This year’s convention of the National Lesbian and Gay Journalists Association in Chicago drew strong crowds from big cities but saw much lower turnout from southern states and smaller towns — indicating that LGBT journalists still gravitate toward large urban areas.
Just 12 attendees travelled from cities with populations of less than 20,000, and twice as many of the more than 250 attendees came from northeastern states than came from southern states, according to pre-conference registration data. Almost half of all attendees are from Chicago, New York or Washington. Jeff Truesdell, a convention co-chair, said it is common for attendance to spike in areas where the organization is hosting the conference.
“Many out journalists gravitate towards larger cities and major media markets, where they are likely to be more open about their orientation than they might be if they are the lone journalist working in a small town,” Truesdell said.
“My first job was at a small college town,” he said. “I was in my early 20s and then questioning my own orientation … and it wasn’t like I was going to be waving the pride flag at my newsroom desk at that time.”
The 77 cities represented at the convention have an average population of more than 500,000. States with NLGJA chapters tend to have more attendees. Through the association’s almost 25-year history, chapters have more often formed in northern or coastal states.
There are exceptions. Georgia has the most attendees this year of any southern region, which the local chapter president says reflects Atlanta’s vibrant LGBT population.
“Atlanta is really kind of the gay headquarters of the south,” said Holly Crenshaw, president of the Georgia chapter and director of marketing and communication at Emory University Libraries. “It is a gay mecca for a lot of southern people. Atlanta has a big gay population, and a lot of people gravitate to it.”

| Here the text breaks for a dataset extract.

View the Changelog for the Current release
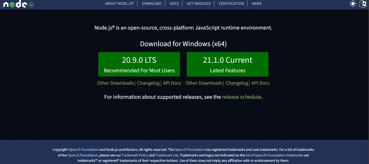 pos(237,83)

Crenshaw said she would like to see more chapters organize in the south.
“Certainly, we all need support no matter where we live,” Crenshaw said. “Even in more progressive areas, I think that is one of the great benefits our organization provides.”

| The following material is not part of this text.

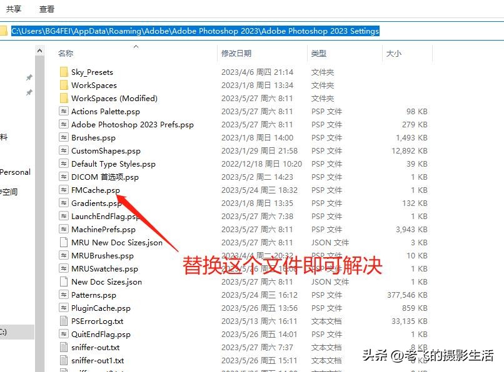Click the sniffer-out.txt file icon
The height and width of the screenshot is (372, 504).
tap(63, 347)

The Chicago chapter pulls in members from smaller markets and towns across Illinois and neighboring states, chapter president Sean Lewis said.
LGBT journalists in smaller cities or markets need a place to go where they are comfortable being out, he added.
“We live in a weird time, don’t we? We have rights for the LGBT community falling into place at a rate that we didn’t even see in the civil rights movement,” Lewis said. “But there are still smaller places, and even in larger cities, where there are still people who don’t understand.”
Smaller markets have a much different atmosphere than the larger ones, Lewis said, both in the newsroom and in the community.
“Even if the news managers themselves don’t care someone’s LGBT, they still have in the back of their mind that the viewers care,” he said, “and it might affect the perception of the station and ratings.”
The Ford Foundation, a nonprofit grant-making organization, is funding a project in which NLGJA is working with the Asian American Journalists Association and media outlets to cover and write about minority communities in Nebraska. The project was launched to bring attention to what are normally poorly covered groups, said Barbara Raab of the Ford Foundation.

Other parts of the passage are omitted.